The Mad As Hell Doctors are advocating single-payer health insurance (“Medicare for all”) as the first step in more comprehensive reform. Toward that end they advise us to call our senators and representatives in Congress. Call Senator Murray at 202-224-2621, Senator Cantwell at 202-228-0514, and Congressman McDermott at 202-225-7761and the Congressional Switchboard 202-224-3121. Tell our politicians that America needs a government-run single-payer system like Canada’s, because single payer is the only system that will take the profit motive completely out of health care. Tell them the Mad As Hell Doctors sent you.
—David Preston & John Repp
Members, West Seattle Neighbors for Peace and Justice
More info about a single-payer health care system: http://www.pnhp.org/
September 30, 2009 at 9:32 pm #678612
charlabobParticipantThank you, David and John — I think the progressives (myself included) made a big mistake giving up on single-payer so quickly. Now we’re on the verge of getting, um, nothing!!!!!

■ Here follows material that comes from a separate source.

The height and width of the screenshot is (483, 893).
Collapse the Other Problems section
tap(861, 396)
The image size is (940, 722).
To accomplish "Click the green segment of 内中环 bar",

October 1, 2009 at 12:47 am #678613
JulieMemberBut, oh dear o dear, what about protecting the poor insurance companies?
http://pol.moveon.org/insurance_execs/?id=17291-8197714-5omWiYx&t=2&reloaded=1
Join Billionaires for Wealthcare:
http://www.billionairesforwealthcare.com/be-a-billionaire/
After all, “You deserve the healthcare you can afford!”
October 1, 2009 at 12:51 am #678614
JanSParticipantJulie…I like the way you think ! (=^-^=)

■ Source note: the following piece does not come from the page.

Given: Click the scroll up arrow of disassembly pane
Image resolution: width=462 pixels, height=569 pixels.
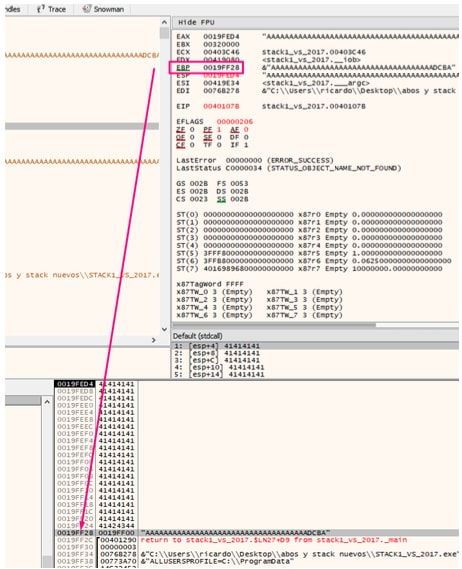Looking at the screenshot, I should pos(164,22).
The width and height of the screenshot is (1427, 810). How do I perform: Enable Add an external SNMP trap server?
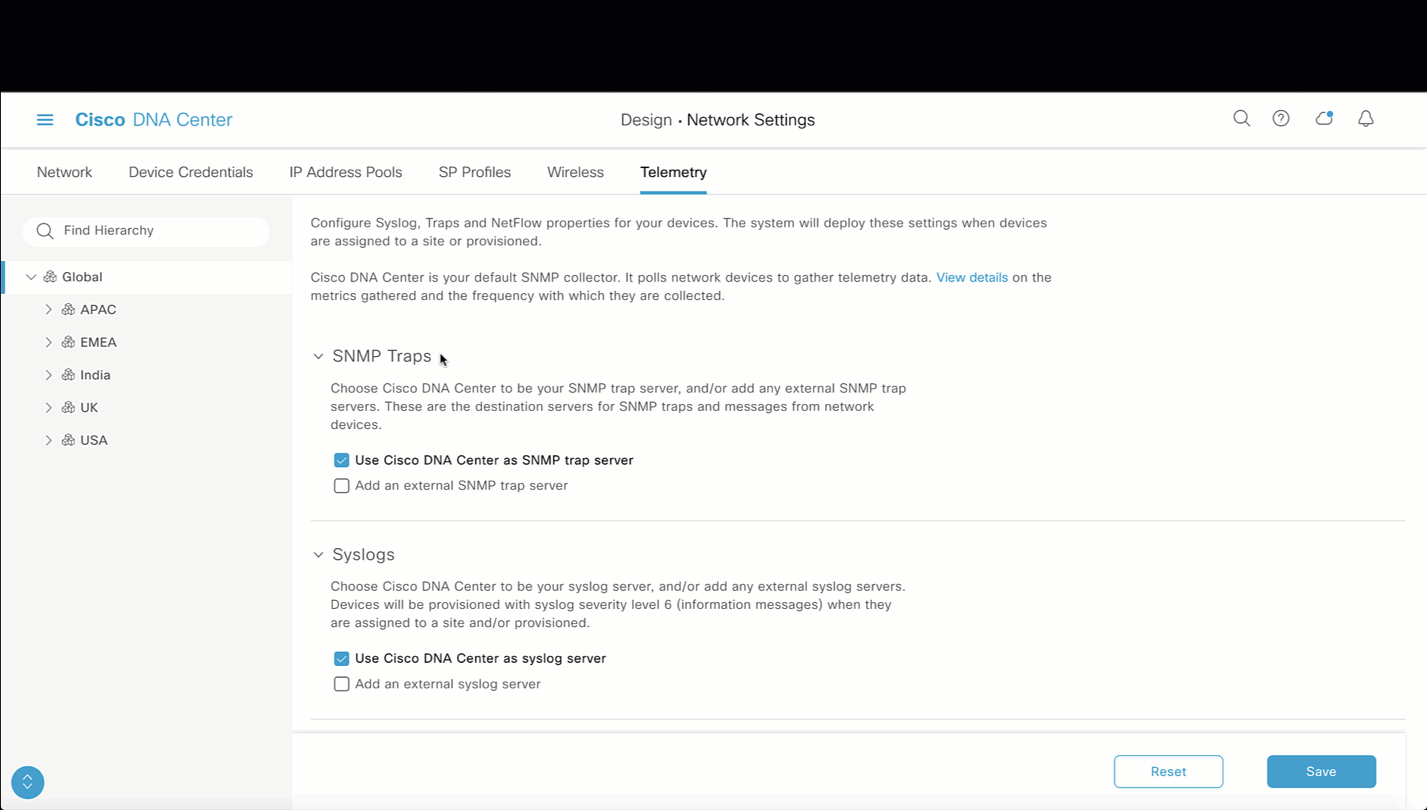click(x=342, y=486)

October 1, 2009 at 3:38 pm #678615
JoBParticipantWhen we gave up on single payer, the public option stopped looking like a compromise and the health insurance lobby put pressure on congress.
If we advocated nothing but single payer… a public option might be possible… as a first step.
step 2? did you know that in the state of Minnesota Health insurance companies have to be non-profit? They still hold ridiculous reserves but their insurance is a lot less expensive than ours. We could do that at a state level first.
step 3 we could reduce a large amount of administrative overhead by requiring insurance code standardization.
then.. ithink we could pass single payer.
will this happen in my lifetime? I sure hope so..
but then i would like to see the ERA ratified before i die too.
For now.. let’s put pressure on our elected reps for single payer… at least then when they settle we might actually get something.
October 2, 2009 at 2:36 am #678616
JoBParticipantdavid and John..
please continue making your peace posts.. they are very well thought out.
I know not many people reply to them.. but i know they always make me think…
thinking is sometimes a better result than conversation… so don’t give up on us.